Document excerpt:
------------------------------------
Style, the high fashion series from Jay Hogan, has as its core elements high fashion, those that work within the industry ,whether it’s designers, models, photographers, fashion bloggers, and, sexual assault.
I’ve finished Strut and Flare, and each of the main characters of those storylines has been the victim of a sexual assault, past as part of the storyline.
I mention this immediately for several reasons. One to let readers know if this would be a potential trigger for them. Another reason that using sexual assault as a element in storylines has become so prevalent that the majority of the last ten recently released books I read used it as part of their plot.
For me that’s a disturbing trend. Whether the author does well by the subject matter, as Hogan does here, or as a disposable element, poorly executed and one dimensional as I’ve seen so often lately.
In Strut it highlights an entire industry’s lack of care towards its models, the very real dangers a young person faces through big contracts, unscrupulous business practices, and a unthinking fashion industry that’s allowed certain practices to go forward until recently. The new rules and #Metoo movement has forced some significant progress .
------------------------------------
Given data:
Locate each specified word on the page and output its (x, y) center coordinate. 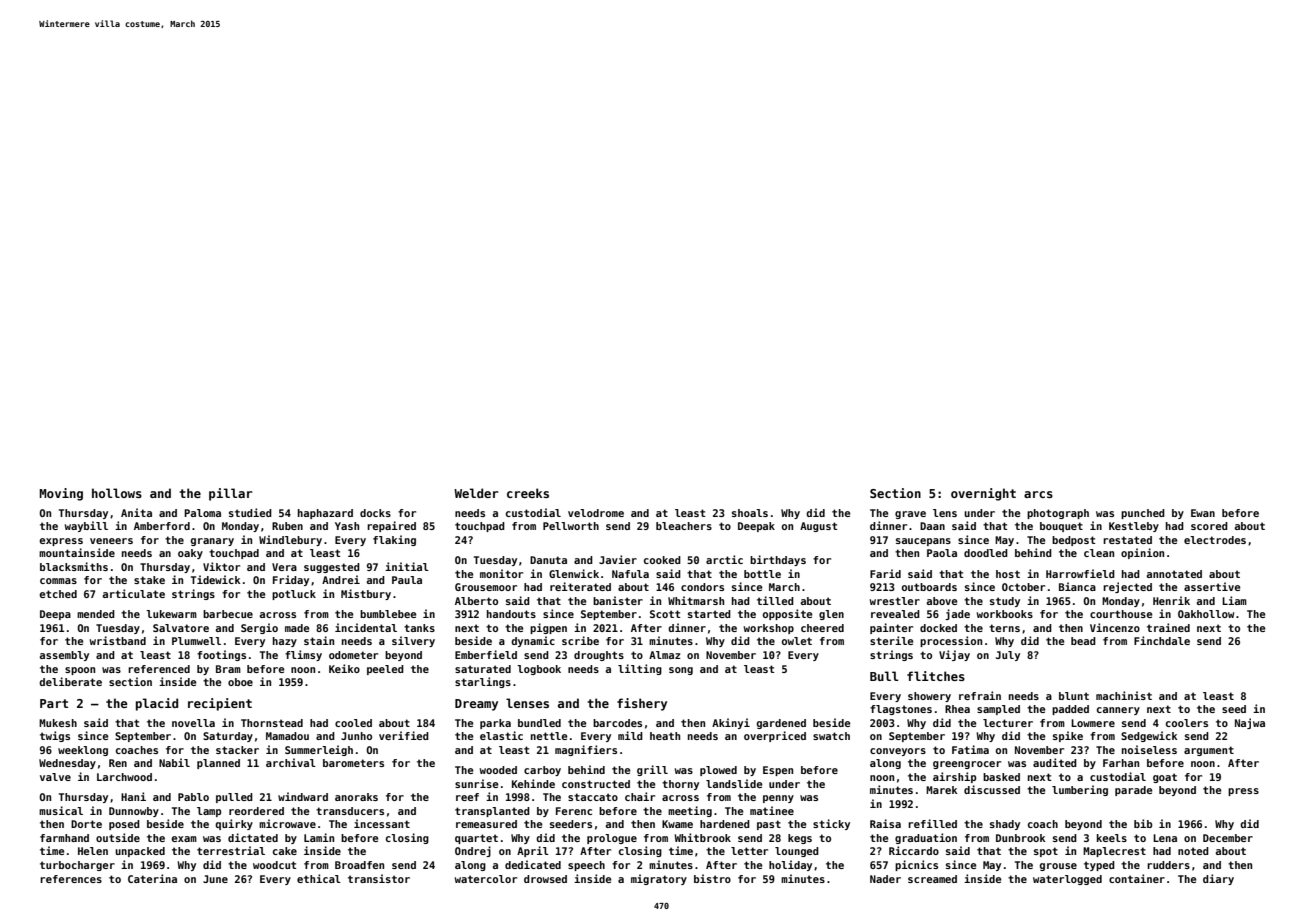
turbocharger (77, 866)
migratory (659, 879)
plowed (718, 771)
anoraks (356, 797)
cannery (1118, 711)
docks (375, 513)
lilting (640, 669)
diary (1218, 879)
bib (1143, 823)
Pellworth (571, 526)
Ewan (1203, 513)
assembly (64, 656)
------------------------------------
Short exercise 1: From the review of the Style series above, reproduce the passage starting at "In Strut it" and ending at "significant progress .".
Short exercise 2: Say whether each statement agrees with the review of the Style series, answering yes or no and quoting the deciding words from it. (a) The reviewer has finished Strut and Flare. (b) The reviewer judges that Hogan handles sexual assault poorly. (c) Most of the last ten recently released books the reviewer read used sexual assault as part of their plot.

Correct response 1:
In Strut it highlights an entire industry’s lack of care towards its models, the very real dangers a young person faces through big contracts, unscrupulous business practices, and a unthinking fashion industry that’s allowed certain practices to go forward until recently. The new rules and #Metoo movement has forced some significant progress .

Correct response 2:
(a) Yes: "I’ve finished Strut and Flare"
(b) No: "Whether the author does well by the subject matter, as Hogan does here"
(c) Yes: "the majority of the last ten recently released books I read used it as part of their plot"